Sam Adams’ Most Expensive Beer – NBC 7 San Diego

For the past six years, the Boston Beer Company has released a limited quantity batch of their "extreme beer," named rather optimistically, Utopias. Though it's technically a beer, it doesn't really drink, or get you drunk, quite like a beer. With 27 percent alcohol by volume (most beers have around five), Utopias packs quite a punch. And it will also do a number on your wallet: one bottle of Utopias costs about $150, depending on where you buy it.

But all that is common knowledge. Since we wanted to learn more, we called up Sam Adams brewer Grant Wood and began quizzing him on the making, history, and consumption of Utopias. Here are six things we learned.

The brewing process is Top Secret—but it involves plenty of yeast.
"We don't talk about the process," Wood told us just minutes after we began our chat. "But I can tell you that we used a couple of different yeasts to drive the fermentation. We select them from—believe it or not, these exist—a yeast library. We have a pretty intensive fermentation process that takes at least a year. We run them until they drop, basically. We also feed it continually during the fermentation—we feed it maple syrup, which gives the yeast plenty of sugar to eat, and adds to the flavor."

It comes from a (sort of) long line of extreme Sam beers.
The history of Utopias really starts back in 1993, Wood explained, when Jim Koch and the brewers worked on a strong dark beer called Triple Bock that was about 18 percent alcohol by volume. "This was one of the very first extreme beers that were ever produced," says Wood. They continued the process with the 1999 Millennial beer, and finally began brewing Utopias six years ago.

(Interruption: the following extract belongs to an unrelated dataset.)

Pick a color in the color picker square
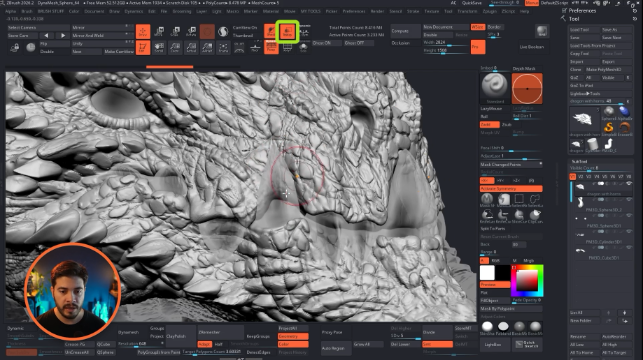Image resolution: width=643 pixels, height=360 pixels. 527,281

It doesn't taste like anything.
"It tastes like itself," Wood told us. "There is really nothing else in the flavor realm." Though it is a beer, and it has been tasted against some of the world's finest ports and cognacs, the taste is difficult to describe and entirely unique. "We're trying to push the envelope on what beer can be," he explains.

Some of it's really, really old.
Though every barrel of the 2011 Utopias is aged at least a year, the entire batch gets an extra kick of flavor from the addition of previous year's brews, some of which have been sitting around the brewery for up to 15 years. "The taste really changes over the years. It gets both sweeter and smoother."

It's a pain to make.
When asked why it's so expensive, Wood replied, "It's an arduous process to make it. It's an intensive week of brewing when we make it, and it needs 24-hour monitoring and attention. The fermentation and light needs to be attended to constantly." He adds, "it's a special beverage."

You can cook with it.
That is, if you're so inclined. Wood, who doesn't like to suggest food pairings, does admit that you can mix it with food—in a slightly more literal way. "We've added a touch of it to clam chowder, believe it or not, and it kind of opens up the chowder and reduces the creaminess." He tells us that it can also substitute for bourbon or rum in cheesecakes. Though we can't imagine cooking with such an expensive drink, a Utopias cake sounds like... well, gastronomic utopia.